The value of an acoustic guitar depends on a long list of factors. Generally though, where and how an acoustic guitar is made makes the biggest impact on its price. If a guitar is handcrafted in America as opposed to being built overseas, you’re likely to pay more for the instrument.
Having said all of this about the wide range of acoustic guitar pricing, it’s also certainly worth noting that you don’t have to pay a fortune to find a great-sounding, highly playable acoustic guitar. You can even find many limited edition, collectible guitars at prices similar to standard models. And for beginners, there are acoustic guitar packages that include everything needed to start playing: the guitar, a strap, extra strings, and a tuner.
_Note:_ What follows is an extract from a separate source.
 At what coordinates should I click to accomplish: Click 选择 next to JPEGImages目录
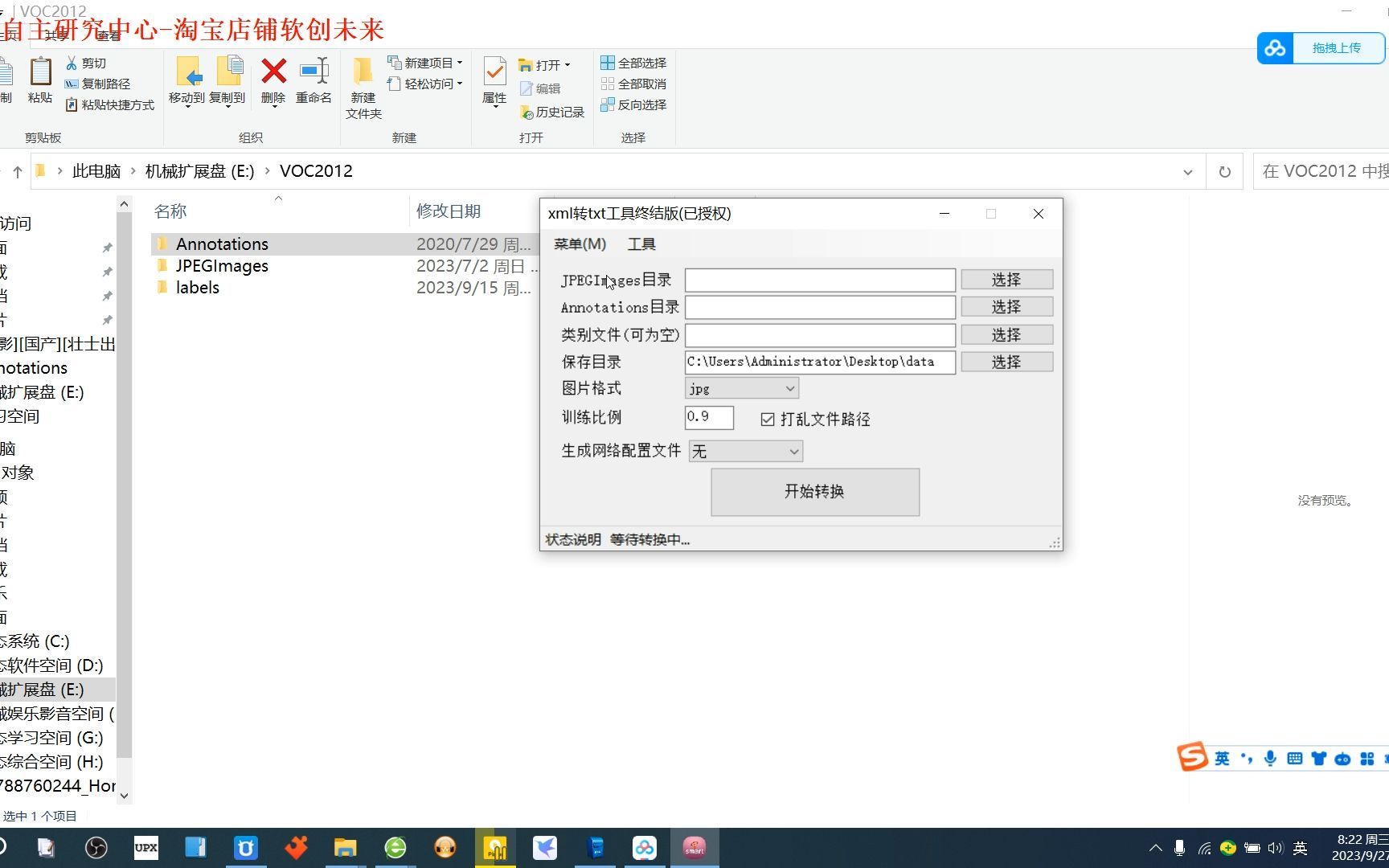[1006, 279]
Many lower-priced guitars use laminated wood, or a series of layers, to comprise the top instead of one solid piece. Laminate wood doesn’t tend to vibrate as wholly or retain the same sound characteristics as a solid top, though many players prize laminate for its reliability in changing climates and temperature environments, and also find that it produces a fine tone onstage.
Wood selection plays a tremendous role in the cost of a guitar. Some manufacturers put aside “choice” pieces of wood as they receive shipments and then utilize these pieces to craft limited-edition instruments. The rarity of a particular wood, the amount of figuring or detail in its grain, and even the style of finish affect price.